• [記事]:
初心者におくる作曲方法のコツ!第59回 転調 その2
こんにちは!
今回も引き続き転調についてです。
ちょっと高度な転調にも触れていきますよ。
張り切っていきましょう!
さまざまな転調 続き
ピボットコード
前回は、比較的簡単な転調を見てみました。
半音上げたり1音上げたり。
あるいは短3度上げるというのもありましたね。
これらの転調の特徴は
おもむろに転調する
ということです。
特に準備しないで、いきなり転調しました。
これからご紹介するのは
楽譜の上では準備はしていませんが
気持ち的に準備が必要な転調です。
たとえばこんなフレーズがあるとします。
これは、普通にC-Major(ハ長調)の曲ですよね。
コードの機能をローマ数字で記しています。
CはトニックのIで
FはサブドミナントのIVですね。
この曲、どう続けていきましょうか。
こんなのはどうでしょう?
おや?
なんだかいつのまにか
F-Major(ヘ長調)になってしまいました。
最後のFは曲の終わりっぽく聞こえますよね。
曲の終わりというのは
通常はトニックのコードを使いますので
なんでだかこの場合は
Fがトニックになってしまっていることになります。
つまり、どこからかわからないけれども
C-MajorからF-Majorに転調した
ということになるんですね。
この転調の肝は、2小節目のFです。
上記の楽譜ではFの機能は「IV」ですよね。
でも、これをF-Majorの「I」というふうに
解釈を勝手に変えるのです。
そうすると、このFを契機にして
F-Majorに転調することができるのです。
つまり、ローマ数字で分析するとこういうことです。
はい。
2小節目のFに
C-Majorの「IV」の役割とF-Majorの「I」の役割と
2つの役割を同時に負わせるわけですね。

• [記録データ]:
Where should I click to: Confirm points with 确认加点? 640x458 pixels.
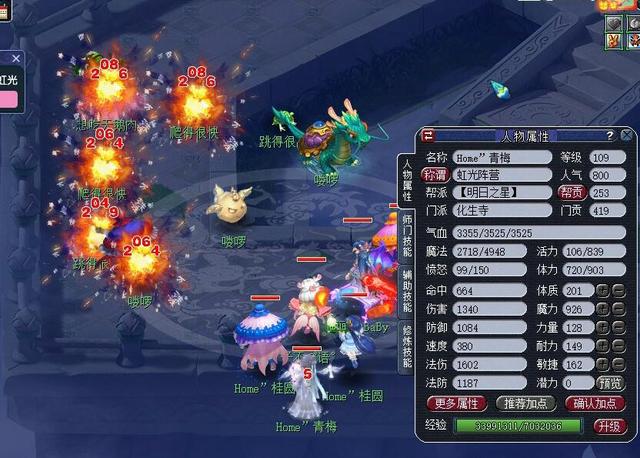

• [課題]: 転調についての記事で、C-MajorからF-Majorへの転調の肝とされているのは、何小節目のどのコードですか。 この一覧は使わなくてかまいません。

• [解答]: 2小節目のFです。